Stored records:
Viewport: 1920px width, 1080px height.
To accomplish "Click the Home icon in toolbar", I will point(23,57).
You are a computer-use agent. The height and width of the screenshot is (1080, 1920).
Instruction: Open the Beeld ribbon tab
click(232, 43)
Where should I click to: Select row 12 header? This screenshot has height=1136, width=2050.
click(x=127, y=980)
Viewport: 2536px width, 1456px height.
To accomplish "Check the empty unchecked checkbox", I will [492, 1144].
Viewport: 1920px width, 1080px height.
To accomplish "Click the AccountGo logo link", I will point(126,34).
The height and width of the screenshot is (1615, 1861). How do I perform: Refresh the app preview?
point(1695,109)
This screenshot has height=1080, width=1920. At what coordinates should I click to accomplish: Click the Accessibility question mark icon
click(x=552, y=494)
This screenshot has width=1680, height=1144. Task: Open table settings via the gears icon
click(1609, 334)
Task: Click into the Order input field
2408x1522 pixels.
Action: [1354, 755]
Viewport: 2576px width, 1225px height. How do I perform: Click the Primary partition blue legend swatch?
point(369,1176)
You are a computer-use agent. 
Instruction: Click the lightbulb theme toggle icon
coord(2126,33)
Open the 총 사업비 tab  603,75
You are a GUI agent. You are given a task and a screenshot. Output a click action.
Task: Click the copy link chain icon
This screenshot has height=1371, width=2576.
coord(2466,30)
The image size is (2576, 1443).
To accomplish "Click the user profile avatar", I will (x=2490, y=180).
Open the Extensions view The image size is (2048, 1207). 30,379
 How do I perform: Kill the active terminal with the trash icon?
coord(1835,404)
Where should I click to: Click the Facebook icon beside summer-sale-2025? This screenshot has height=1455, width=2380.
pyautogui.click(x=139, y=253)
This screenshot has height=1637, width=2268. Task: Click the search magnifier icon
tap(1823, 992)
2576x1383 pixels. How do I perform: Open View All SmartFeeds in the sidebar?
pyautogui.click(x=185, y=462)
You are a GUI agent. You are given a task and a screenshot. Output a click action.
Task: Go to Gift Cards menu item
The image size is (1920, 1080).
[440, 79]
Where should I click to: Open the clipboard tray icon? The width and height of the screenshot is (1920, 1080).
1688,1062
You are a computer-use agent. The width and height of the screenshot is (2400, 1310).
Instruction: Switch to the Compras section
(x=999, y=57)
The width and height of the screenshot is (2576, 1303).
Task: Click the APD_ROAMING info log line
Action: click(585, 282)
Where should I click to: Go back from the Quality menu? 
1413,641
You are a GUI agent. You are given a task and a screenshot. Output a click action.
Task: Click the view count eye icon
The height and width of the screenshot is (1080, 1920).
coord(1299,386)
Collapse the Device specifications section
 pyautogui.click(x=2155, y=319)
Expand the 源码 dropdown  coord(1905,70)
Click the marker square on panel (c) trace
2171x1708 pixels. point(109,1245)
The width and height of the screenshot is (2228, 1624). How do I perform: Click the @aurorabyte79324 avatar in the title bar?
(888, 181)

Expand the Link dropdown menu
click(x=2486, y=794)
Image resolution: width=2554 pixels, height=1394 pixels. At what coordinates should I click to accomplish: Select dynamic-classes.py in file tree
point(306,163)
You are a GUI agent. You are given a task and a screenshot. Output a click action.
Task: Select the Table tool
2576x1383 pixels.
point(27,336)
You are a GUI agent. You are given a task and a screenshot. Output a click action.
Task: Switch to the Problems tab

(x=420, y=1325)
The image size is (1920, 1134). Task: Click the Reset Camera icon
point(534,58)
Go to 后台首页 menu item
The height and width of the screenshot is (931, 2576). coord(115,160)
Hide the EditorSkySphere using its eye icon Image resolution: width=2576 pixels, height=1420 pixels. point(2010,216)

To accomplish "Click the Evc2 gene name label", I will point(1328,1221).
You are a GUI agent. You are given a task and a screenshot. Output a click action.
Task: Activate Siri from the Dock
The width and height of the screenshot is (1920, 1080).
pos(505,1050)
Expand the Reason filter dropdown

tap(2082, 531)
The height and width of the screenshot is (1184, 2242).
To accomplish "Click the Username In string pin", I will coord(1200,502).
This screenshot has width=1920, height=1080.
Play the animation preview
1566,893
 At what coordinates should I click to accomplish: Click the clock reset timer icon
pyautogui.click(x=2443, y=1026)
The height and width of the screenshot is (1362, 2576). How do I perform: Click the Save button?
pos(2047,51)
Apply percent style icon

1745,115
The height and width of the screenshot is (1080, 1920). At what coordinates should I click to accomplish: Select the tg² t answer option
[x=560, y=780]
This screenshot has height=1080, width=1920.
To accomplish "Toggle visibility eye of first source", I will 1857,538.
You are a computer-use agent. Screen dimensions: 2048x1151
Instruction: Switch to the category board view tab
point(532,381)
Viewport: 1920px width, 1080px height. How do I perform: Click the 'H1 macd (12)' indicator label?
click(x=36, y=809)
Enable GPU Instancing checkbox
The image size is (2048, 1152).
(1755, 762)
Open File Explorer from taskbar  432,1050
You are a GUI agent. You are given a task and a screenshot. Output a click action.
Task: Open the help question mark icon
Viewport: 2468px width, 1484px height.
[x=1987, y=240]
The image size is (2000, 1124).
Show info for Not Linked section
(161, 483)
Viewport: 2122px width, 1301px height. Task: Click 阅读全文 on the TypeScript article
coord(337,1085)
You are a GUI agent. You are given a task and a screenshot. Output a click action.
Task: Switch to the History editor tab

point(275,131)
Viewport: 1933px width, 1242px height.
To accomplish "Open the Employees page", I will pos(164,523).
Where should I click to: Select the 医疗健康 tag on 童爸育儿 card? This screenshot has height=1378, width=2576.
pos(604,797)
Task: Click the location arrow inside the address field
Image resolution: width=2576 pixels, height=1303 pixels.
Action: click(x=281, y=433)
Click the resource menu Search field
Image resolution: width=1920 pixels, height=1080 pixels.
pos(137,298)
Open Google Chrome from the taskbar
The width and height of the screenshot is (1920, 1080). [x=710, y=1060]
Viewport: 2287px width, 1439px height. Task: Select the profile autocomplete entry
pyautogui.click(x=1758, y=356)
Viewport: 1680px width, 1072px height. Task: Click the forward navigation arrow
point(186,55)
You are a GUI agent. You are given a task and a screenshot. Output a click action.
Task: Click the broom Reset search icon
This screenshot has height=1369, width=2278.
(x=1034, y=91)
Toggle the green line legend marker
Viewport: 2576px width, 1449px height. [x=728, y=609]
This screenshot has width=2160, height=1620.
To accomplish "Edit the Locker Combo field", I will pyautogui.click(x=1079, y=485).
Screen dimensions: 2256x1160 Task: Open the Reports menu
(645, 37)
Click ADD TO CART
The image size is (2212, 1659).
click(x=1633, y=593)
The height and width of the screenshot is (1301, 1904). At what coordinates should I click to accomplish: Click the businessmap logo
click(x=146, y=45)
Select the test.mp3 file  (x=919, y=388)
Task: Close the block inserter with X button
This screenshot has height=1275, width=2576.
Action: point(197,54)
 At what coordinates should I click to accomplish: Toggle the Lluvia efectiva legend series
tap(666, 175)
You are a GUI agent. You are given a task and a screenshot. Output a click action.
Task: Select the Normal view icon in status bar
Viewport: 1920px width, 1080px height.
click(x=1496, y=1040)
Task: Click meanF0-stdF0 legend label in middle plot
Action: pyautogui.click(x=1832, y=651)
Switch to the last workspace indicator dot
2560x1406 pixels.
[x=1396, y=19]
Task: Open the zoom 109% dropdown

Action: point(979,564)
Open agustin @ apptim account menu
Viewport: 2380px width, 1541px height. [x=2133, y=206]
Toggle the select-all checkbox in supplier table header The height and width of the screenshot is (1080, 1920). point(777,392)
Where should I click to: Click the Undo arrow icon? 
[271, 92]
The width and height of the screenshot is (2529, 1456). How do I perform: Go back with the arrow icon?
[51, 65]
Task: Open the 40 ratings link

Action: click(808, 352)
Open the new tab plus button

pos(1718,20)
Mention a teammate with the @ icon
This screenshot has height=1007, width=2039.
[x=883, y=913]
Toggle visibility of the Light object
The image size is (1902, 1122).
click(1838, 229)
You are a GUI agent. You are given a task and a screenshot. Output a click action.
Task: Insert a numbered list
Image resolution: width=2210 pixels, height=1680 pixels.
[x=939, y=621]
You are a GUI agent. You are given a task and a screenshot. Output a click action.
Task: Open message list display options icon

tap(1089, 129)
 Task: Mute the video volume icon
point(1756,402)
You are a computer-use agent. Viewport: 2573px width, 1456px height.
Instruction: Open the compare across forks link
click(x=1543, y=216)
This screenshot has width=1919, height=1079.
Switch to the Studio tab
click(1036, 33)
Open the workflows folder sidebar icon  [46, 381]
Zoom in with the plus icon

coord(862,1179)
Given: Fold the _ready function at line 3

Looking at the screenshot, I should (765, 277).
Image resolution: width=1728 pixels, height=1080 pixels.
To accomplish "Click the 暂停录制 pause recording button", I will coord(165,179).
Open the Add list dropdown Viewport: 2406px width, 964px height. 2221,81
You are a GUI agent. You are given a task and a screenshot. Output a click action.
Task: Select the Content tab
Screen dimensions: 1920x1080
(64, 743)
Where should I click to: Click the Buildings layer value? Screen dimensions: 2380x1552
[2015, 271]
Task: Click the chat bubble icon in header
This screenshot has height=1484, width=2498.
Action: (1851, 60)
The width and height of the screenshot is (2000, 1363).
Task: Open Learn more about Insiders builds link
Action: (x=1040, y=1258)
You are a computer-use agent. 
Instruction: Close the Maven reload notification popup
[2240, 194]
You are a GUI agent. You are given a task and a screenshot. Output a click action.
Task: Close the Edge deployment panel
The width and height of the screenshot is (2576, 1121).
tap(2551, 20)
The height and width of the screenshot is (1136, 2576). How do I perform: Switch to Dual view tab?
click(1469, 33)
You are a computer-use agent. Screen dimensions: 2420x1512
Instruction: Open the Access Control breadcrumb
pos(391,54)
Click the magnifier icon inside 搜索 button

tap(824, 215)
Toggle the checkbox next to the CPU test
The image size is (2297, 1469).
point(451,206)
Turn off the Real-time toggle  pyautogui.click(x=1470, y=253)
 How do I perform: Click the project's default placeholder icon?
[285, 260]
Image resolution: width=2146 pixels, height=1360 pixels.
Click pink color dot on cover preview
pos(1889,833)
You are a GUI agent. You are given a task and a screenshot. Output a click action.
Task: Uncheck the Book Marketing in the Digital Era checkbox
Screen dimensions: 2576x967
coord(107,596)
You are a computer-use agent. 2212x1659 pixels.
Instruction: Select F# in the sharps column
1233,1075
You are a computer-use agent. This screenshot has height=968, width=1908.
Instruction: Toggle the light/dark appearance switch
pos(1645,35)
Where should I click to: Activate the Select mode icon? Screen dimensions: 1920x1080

### What this task involves
Please repeat word for word the lines above that run from the beginning through the line containing "Task: Click the copy link chain icon", keeping both the first and that last line.

### Answer to the problem
Viewport: 1920px width, 1080px height.
To accomplish "Click the Home icon in toolbar", I will point(23,57).
You are a computer-use agent. The height and width of the screenshot is (1080, 1920).
Instruction: Open the Beeld ribbon tab
click(232, 43)
Where should I click to: Select row 12 header? This screenshot has height=1136, width=2050.
click(x=127, y=980)
Viewport: 2536px width, 1456px height.
To accomplish "Check the empty unchecked checkbox", I will [492, 1144].
Viewport: 1920px width, 1080px height.
To accomplish "Click the AccountGo logo link", I will point(126,34).
The height and width of the screenshot is (1615, 1861). How do I perform: Refresh the app preview?
point(1695,109)
This screenshot has height=1080, width=1920. At what coordinates should I click to accomplish: Click the Accessibility question mark icon
click(x=552, y=494)
This screenshot has width=1680, height=1144. Task: Open table settings via the gears icon
click(1609, 334)
Task: Click into the Order input field
2408x1522 pixels.
Action: [1354, 755]
Viewport: 2576px width, 1225px height. How do I perform: Click the Primary partition blue legend swatch?
point(369,1176)
You are a computer-use agent. 
Instruction: Click the lightbulb theme toggle icon
coord(2126,33)
Open the 총 사업비 tab  603,75
You are a GUI agent. You are given a task and a screenshot. Output a click action.
Task: Click the copy link chain icon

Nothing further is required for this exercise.